- WHAT YOU SHOULD DO -
Some lines hold the string "will". Copy all of them from the material that follows.

START STORED DATA

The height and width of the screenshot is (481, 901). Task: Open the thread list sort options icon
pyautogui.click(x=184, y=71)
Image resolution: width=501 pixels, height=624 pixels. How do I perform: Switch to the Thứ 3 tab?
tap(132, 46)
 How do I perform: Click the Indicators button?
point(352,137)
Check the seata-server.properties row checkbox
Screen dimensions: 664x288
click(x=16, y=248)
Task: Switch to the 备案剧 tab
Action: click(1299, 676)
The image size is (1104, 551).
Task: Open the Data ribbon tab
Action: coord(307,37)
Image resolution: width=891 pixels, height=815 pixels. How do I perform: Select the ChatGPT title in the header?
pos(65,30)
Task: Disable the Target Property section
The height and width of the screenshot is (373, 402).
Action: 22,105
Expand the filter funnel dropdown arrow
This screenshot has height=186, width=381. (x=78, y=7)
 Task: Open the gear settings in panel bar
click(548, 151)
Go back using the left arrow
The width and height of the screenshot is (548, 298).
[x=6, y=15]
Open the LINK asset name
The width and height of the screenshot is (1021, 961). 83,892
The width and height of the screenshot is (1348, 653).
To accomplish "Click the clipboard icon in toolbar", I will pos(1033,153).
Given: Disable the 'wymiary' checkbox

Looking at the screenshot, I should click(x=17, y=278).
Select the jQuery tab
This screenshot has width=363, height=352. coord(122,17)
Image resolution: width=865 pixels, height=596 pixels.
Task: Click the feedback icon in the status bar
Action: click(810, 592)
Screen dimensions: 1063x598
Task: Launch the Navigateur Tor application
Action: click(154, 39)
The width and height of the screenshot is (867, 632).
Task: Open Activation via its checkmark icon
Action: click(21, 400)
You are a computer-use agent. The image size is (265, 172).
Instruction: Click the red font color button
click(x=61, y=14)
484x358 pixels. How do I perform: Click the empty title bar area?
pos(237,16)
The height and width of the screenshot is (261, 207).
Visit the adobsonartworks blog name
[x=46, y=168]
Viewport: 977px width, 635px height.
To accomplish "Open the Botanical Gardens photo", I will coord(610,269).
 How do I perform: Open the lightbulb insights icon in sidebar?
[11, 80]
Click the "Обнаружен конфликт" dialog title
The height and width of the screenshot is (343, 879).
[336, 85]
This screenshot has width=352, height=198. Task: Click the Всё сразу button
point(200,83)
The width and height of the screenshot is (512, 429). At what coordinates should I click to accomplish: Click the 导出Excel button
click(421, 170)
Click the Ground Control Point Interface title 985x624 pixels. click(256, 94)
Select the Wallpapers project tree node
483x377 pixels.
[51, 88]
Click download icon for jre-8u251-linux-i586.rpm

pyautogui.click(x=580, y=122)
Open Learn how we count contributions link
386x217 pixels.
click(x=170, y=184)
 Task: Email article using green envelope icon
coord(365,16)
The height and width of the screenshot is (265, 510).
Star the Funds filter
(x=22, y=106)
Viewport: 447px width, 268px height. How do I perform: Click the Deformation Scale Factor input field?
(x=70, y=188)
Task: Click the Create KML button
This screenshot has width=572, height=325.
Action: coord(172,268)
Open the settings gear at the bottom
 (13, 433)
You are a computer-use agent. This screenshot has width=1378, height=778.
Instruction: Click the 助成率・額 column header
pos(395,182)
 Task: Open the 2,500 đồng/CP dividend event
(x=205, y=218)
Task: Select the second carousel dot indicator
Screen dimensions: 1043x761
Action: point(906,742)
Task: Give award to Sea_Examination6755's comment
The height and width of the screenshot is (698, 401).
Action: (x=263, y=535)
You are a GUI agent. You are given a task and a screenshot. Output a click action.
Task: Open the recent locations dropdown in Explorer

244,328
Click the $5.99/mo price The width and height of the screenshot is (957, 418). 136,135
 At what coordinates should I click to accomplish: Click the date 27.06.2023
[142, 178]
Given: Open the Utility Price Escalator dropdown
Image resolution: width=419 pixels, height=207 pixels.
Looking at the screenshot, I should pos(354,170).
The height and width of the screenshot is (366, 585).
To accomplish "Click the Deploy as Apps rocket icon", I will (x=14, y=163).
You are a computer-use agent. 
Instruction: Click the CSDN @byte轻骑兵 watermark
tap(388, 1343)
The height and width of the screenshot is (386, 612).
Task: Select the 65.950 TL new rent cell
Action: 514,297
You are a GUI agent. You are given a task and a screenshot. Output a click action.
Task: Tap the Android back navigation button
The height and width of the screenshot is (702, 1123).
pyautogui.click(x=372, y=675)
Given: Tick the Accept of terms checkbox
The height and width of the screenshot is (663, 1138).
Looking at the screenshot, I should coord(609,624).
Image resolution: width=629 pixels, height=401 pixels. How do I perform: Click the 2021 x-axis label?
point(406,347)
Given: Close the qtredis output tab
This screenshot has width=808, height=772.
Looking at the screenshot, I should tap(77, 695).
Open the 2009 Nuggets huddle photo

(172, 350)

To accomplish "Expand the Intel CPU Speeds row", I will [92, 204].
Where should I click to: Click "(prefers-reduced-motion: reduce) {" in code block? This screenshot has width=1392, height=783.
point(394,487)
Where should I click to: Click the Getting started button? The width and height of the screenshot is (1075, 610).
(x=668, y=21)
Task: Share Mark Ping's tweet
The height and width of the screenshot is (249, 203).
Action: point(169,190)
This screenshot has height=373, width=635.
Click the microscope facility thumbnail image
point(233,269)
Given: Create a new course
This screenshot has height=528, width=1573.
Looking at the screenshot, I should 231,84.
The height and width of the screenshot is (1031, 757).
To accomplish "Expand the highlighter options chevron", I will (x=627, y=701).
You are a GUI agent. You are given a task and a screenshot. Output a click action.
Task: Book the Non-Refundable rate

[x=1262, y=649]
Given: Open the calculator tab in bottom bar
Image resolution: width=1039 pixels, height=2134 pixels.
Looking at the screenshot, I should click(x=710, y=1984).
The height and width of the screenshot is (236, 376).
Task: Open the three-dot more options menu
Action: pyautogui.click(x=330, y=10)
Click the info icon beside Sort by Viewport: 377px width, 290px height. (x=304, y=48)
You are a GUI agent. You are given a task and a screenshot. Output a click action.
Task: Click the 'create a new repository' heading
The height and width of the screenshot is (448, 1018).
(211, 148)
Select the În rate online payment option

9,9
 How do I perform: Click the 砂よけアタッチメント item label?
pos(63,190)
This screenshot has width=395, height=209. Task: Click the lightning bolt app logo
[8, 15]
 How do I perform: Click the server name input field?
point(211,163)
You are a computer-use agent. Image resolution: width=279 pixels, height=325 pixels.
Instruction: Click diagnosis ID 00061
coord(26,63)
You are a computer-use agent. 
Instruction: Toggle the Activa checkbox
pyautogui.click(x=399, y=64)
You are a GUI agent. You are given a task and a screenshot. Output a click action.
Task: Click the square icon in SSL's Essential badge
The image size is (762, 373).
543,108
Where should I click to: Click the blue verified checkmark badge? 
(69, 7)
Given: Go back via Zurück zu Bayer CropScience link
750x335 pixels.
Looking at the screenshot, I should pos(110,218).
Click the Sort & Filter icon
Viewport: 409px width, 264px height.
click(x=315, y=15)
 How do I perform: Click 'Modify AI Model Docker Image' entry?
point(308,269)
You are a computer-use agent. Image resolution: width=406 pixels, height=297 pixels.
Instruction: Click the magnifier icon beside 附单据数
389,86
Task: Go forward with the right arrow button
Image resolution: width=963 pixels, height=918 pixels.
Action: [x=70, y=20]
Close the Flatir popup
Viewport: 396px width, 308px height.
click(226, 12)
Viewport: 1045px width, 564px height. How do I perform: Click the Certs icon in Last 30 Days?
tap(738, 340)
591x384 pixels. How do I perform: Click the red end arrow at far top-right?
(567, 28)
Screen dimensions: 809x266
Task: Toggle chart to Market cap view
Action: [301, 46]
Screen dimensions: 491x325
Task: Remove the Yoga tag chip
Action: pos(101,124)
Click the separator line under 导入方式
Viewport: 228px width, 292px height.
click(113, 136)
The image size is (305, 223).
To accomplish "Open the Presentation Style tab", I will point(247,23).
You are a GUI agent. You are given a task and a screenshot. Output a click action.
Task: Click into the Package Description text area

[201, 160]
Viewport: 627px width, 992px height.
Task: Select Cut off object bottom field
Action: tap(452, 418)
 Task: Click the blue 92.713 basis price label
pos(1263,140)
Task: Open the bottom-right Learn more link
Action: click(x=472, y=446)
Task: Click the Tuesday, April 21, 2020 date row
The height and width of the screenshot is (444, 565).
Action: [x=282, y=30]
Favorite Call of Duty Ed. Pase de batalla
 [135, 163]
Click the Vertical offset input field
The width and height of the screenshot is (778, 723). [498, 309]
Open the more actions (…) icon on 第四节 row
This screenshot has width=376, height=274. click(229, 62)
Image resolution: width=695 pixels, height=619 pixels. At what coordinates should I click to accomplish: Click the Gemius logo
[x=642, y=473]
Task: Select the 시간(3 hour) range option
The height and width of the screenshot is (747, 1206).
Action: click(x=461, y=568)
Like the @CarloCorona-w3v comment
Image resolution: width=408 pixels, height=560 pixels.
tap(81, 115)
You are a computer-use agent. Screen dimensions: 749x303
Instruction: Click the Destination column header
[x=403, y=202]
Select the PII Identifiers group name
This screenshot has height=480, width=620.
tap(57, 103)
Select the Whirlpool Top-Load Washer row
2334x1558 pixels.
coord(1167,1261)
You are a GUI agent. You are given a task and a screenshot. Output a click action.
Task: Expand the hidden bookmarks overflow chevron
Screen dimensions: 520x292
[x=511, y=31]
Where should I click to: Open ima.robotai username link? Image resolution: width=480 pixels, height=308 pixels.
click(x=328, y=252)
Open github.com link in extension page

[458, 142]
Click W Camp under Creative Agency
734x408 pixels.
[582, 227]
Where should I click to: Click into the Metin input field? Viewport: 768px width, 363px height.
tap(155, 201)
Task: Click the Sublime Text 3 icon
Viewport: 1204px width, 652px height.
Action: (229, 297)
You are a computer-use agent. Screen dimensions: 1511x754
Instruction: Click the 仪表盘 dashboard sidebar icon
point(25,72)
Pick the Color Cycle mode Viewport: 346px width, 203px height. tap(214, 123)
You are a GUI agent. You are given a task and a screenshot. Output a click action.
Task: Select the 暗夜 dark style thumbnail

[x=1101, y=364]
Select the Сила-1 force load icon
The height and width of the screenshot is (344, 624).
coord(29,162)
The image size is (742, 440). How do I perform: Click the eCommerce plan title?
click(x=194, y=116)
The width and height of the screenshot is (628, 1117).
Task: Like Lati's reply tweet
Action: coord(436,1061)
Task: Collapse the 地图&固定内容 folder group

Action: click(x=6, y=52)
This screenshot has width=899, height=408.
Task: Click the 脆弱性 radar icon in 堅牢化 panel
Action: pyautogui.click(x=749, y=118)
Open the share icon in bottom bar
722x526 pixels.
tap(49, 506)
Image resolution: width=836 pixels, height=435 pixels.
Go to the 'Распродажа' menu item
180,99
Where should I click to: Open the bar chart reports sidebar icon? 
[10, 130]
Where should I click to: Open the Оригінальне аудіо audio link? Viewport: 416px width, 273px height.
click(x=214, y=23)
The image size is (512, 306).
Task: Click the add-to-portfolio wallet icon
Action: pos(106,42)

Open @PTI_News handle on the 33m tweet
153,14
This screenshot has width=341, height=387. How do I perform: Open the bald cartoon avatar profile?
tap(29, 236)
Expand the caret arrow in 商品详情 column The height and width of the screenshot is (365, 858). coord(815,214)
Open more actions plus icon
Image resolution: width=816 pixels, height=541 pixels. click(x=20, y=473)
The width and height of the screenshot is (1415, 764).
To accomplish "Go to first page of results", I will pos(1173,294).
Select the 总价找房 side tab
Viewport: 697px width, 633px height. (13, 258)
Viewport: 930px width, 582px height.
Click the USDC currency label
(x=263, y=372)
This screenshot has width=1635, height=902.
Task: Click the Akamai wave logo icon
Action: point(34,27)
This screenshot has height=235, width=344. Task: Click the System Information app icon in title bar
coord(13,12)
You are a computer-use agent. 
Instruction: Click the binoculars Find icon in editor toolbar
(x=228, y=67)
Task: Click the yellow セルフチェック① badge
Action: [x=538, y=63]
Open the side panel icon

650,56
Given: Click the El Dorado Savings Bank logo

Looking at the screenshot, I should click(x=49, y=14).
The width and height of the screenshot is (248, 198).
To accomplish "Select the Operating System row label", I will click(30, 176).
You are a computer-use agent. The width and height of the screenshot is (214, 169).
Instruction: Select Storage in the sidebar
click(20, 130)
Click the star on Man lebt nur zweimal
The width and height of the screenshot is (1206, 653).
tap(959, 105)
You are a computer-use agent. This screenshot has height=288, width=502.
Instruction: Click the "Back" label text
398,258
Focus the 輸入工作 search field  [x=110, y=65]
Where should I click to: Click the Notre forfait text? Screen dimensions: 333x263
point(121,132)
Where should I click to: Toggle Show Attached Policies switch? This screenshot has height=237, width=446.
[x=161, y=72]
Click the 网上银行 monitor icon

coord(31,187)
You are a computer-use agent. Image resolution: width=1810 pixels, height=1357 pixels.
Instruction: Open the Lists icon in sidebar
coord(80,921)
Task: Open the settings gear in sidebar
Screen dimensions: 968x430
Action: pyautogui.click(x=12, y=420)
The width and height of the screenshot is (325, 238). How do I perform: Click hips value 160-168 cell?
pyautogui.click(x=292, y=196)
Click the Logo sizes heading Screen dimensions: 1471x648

END STORED DATA

- TASK SOLUTION -
To accomplish "Click the clipboard icon in toolbar", I will pos(1033,153).
To accomplish "Open the Botanical Gardens photo", I will coord(610,269).
To accomplish "Click the Deploy as Apps rocket icon", I will (x=14, y=163).
To accomplish "Expand the Intel CPU Speeds row", I will [92, 204].
To accomplish "Expand the highlighter options chevron", I will (x=627, y=701).
To accomplish "Open the Presentation Style tab", I will point(247,23).
To accomplish "Go to first page of results", I will pos(1173,294).
To accomplish "Select the Operating System row label", I will click(30, 176).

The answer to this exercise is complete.